Item coordinate data
Start

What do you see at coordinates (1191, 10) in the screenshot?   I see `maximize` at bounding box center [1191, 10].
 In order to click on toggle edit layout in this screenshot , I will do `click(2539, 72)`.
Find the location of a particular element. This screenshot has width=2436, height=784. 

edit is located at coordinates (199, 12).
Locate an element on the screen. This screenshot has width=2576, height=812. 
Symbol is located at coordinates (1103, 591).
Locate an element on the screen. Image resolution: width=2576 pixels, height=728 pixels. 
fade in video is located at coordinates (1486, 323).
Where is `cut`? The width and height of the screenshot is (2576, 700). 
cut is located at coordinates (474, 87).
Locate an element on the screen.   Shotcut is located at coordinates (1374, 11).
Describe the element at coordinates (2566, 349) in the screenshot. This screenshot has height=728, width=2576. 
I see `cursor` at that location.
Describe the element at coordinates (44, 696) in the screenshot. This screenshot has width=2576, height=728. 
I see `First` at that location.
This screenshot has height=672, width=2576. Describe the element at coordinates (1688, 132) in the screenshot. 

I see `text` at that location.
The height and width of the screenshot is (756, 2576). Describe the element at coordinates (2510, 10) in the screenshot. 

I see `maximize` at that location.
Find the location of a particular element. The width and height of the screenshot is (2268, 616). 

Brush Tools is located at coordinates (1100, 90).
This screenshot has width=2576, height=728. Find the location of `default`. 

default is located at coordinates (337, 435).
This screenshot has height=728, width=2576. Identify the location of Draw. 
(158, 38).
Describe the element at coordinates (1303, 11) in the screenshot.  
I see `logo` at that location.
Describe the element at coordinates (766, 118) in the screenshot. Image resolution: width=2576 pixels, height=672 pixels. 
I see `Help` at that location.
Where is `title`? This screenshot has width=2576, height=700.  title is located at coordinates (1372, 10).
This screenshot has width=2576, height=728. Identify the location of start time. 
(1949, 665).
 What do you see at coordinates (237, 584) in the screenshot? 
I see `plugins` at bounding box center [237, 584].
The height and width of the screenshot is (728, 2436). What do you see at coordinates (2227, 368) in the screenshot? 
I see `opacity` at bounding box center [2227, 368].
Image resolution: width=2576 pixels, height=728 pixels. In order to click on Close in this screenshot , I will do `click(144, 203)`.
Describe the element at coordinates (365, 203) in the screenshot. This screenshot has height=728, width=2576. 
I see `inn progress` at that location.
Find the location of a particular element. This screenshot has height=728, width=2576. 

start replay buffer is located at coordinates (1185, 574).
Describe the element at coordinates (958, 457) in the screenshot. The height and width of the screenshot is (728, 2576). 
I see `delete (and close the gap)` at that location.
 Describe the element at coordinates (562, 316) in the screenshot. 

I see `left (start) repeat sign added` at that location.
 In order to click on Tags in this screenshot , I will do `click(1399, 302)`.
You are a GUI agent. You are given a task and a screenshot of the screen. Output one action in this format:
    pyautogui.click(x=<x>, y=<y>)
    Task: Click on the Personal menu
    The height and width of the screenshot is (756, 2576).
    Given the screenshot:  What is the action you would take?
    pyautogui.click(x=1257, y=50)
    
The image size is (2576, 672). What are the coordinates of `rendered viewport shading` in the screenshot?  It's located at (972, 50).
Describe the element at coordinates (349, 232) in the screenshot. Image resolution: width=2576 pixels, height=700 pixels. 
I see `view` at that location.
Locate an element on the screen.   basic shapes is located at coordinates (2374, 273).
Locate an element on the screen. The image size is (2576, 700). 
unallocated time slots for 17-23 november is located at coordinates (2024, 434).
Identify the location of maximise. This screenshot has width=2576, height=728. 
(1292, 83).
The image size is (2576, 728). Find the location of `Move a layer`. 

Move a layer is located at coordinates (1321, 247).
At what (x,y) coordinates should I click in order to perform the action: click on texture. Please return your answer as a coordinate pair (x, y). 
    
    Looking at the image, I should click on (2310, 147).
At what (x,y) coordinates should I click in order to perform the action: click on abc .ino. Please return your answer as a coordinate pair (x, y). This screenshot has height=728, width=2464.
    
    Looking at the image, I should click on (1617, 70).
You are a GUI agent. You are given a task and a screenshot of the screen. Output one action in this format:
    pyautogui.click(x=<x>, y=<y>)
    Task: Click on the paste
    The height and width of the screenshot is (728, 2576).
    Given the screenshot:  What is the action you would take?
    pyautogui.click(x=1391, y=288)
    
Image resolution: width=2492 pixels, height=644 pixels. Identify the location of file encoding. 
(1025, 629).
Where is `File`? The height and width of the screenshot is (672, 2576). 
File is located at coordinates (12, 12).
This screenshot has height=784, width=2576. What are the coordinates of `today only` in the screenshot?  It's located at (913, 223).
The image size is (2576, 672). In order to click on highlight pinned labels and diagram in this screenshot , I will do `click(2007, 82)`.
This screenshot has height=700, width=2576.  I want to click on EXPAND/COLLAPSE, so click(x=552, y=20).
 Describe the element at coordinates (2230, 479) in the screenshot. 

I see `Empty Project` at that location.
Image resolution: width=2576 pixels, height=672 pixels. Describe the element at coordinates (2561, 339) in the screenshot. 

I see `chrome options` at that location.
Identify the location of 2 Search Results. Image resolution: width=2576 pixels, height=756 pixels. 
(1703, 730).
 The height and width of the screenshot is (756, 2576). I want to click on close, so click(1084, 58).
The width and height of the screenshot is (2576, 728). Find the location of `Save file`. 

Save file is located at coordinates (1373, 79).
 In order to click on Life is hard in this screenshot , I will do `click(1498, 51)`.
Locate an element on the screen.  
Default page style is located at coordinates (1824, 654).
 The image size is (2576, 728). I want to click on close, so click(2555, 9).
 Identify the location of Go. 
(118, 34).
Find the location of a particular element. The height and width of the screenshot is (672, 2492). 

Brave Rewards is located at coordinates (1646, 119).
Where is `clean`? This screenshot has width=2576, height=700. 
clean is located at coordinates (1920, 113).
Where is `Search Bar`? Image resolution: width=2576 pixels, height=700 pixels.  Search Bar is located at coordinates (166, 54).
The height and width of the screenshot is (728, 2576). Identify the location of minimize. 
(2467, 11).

End

**Problem description**
Lay out every item above as a numbered list, omitting any blank lines.

**Answer to this task**
1. What do you see at coordinates (1191, 10) in the screenshot?   I see `maximize` at bounding box center [1191, 10].
2.  In order to click on toggle edit layout in this screenshot , I will do `click(2539, 72)`.
3. Find the location of a particular element. This screenshot has width=2436, height=784. 
4. edit is located at coordinates (199, 12).
5. Locate an element on the screen. This screenshot has width=2576, height=812. 
6. Symbol is located at coordinates (1103, 591).
7. Locate an element on the screen. Image resolution: width=2576 pixels, height=728 pixels. 
8. fade in video is located at coordinates (1486, 323).
9. Where is `cut`? The width and height of the screenshot is (2576, 700). 
10. cut is located at coordinates (474, 87).
11. Locate an element on the screen.   Shotcut is located at coordinates (1374, 11).
12. Describe the element at coordinates (2566, 349) in the screenshot. This screenshot has height=728, width=2576. 
13. I see `cursor` at that location.
14. Describe the element at coordinates (44, 696) in the screenshot. This screenshot has width=2576, height=728. 
15. I see `First` at that location.
16. This screenshot has height=672, width=2576. Describe the element at coordinates (1688, 132) in the screenshot. 
17. I see `text` at that location.
18. The height and width of the screenshot is (756, 2576). Describe the element at coordinates (2510, 10) in the screenshot. 
19. I see `maximize` at that location.
20. Find the location of a particular element. The width and height of the screenshot is (2268, 616). 
21. Brush Tools is located at coordinates (1100, 90).
22. This screenshot has width=2576, height=728. Find the location of `default`. 
23. default is located at coordinates (337, 435).
24. This screenshot has height=728, width=2576. Identify the location of Draw. 
25. (158, 38).
26. Describe the element at coordinates (1303, 11) in the screenshot.  
27. I see `logo` at that location.
28. Describe the element at coordinates (766, 118) in the screenshot. Image resolution: width=2576 pixels, height=672 pixels. 
29. I see `Help` at that location.
30. Where is `title`? This screenshot has width=2576, height=700.  title is located at coordinates (1372, 10).
31. This screenshot has width=2576, height=728. Identify the location of start time. 
32. (1949, 665).
33.  What do you see at coordinates (237, 584) in the screenshot? 
34. I see `plugins` at bounding box center [237, 584].
35. The height and width of the screenshot is (728, 2436). What do you see at coordinates (2227, 368) in the screenshot? 
36. I see `opacity` at bounding box center [2227, 368].
37. Image resolution: width=2576 pixels, height=728 pixels. In order to click on Close in this screenshot , I will do `click(144, 203)`.
38. Describe the element at coordinates (365, 203) in the screenshot. This screenshot has height=728, width=2576. 
39. I see `inn progress` at that location.
40. Find the location of a particular element. This screenshot has height=728, width=2576. 
41. start replay buffer is located at coordinates (1185, 574).
42. Describe the element at coordinates (958, 457) in the screenshot. The height and width of the screenshot is (728, 2576). 
43. I see `delete (and close the gap)` at that location.
44.  Describe the element at coordinates (562, 316) in the screenshot. 
45. I see `left (start) repeat sign added` at that location.
46.  In order to click on Tags in this screenshot , I will do `click(1399, 302)`.
47. You are a GUI agent. You are given a task and a screenshot of the screen. Output one action in this format:
48.     pyautogui.click(x=<x>, y=<y>)
49.     Task: Click on the Personal menu
50.     The height and width of the screenshot is (756, 2576).
51.     Given the screenshot:  What is the action you would take?
52.     pyautogui.click(x=1257, y=50)
53. The image size is (2576, 672). What are the coordinates of `rendered viewport shading` in the screenshot?  It's located at (972, 50).
54. Describe the element at coordinates (349, 232) in the screenshot. Image resolution: width=2576 pixels, height=700 pixels. 
55. I see `view` at that location.
56. Locate an element on the screen.   basic shapes is located at coordinates (2374, 273).
57. Locate an element on the screen. The image size is (2576, 700). 
58. unallocated time slots for 17-23 november is located at coordinates (2024, 434).
59. Identify the location of maximise. This screenshot has width=2576, height=728. 
60. (1292, 83).
61. The image size is (2576, 728). Find the location of `Move a layer`. 
62. Move a layer is located at coordinates (1321, 247).
63. At what (x,y) coordinates should I click in order to perform the action: click on texture. Please return your answer as a coordinate pair (x, y). 
64.     Looking at the image, I should click on (2310, 147).
65. At what (x,y) coordinates should I click in order to perform the action: click on abc .ino. Please return your answer as a coordinate pair (x, y). This screenshot has height=728, width=2464.
66.     Looking at the image, I should click on (1617, 70).
67. You are a GUI agent. You are given a task and a screenshot of the screen. Output one action in this format:
68.     pyautogui.click(x=<x>, y=<y>)
69.     Task: Click on the paste
70.     The height and width of the screenshot is (728, 2576).
71.     Given the screenshot:  What is the action you would take?
72.     pyautogui.click(x=1391, y=288)
73. Image resolution: width=2492 pixels, height=644 pixels. Identify the location of file encoding. 
74. (1025, 629).
75. Where is `File`? The height and width of the screenshot is (672, 2576). 
76. File is located at coordinates (12, 12).
77. This screenshot has height=784, width=2576. What are the coordinates of `today only` in the screenshot?  It's located at (913, 223).
78. The image size is (2576, 672). In order to click on highlight pinned labels and diagram in this screenshot , I will do `click(2007, 82)`.
79. This screenshot has height=700, width=2576.  I want to click on EXPAND/COLLAPSE, so click(x=552, y=20).
80.  Describe the element at coordinates (2230, 479) in the screenshot. 
81. I see `Empty Project` at that location.
82. Image resolution: width=2576 pixels, height=672 pixels. Describe the element at coordinates (2561, 339) in the screenshot. 
83. I see `chrome options` at that location.
84. Identify the location of 2 Search Results. Image resolution: width=2576 pixels, height=756 pixels. 
85. (1703, 730).
86.  The height and width of the screenshot is (756, 2576). I want to click on close, so click(1084, 58).
87. The width and height of the screenshot is (2576, 728). Find the location of `Save file`. 
88. Save file is located at coordinates (1373, 79).
89.  In order to click on Life is hard in this screenshot , I will do `click(1498, 51)`.
90. Locate an element on the screen.  
91. Default page style is located at coordinates (1824, 654).
92.  The image size is (2576, 728). I want to click on close, so click(2555, 9).
93.  Identify the location of Go. 
94. (118, 34).
95. Find the location of a particular element. The height and width of the screenshot is (672, 2492). 
96. Brave Rewards is located at coordinates (1646, 119).
97. Where is `clean`? This screenshot has width=2576, height=700. 
98. clean is located at coordinates (1920, 113).
99. Where is `Search Bar`? Image resolution: width=2576 pixels, height=700 pixels.  Search Bar is located at coordinates (166, 54).
100. The height and width of the screenshot is (728, 2576). Identify the location of minimize. 
101. (2467, 11).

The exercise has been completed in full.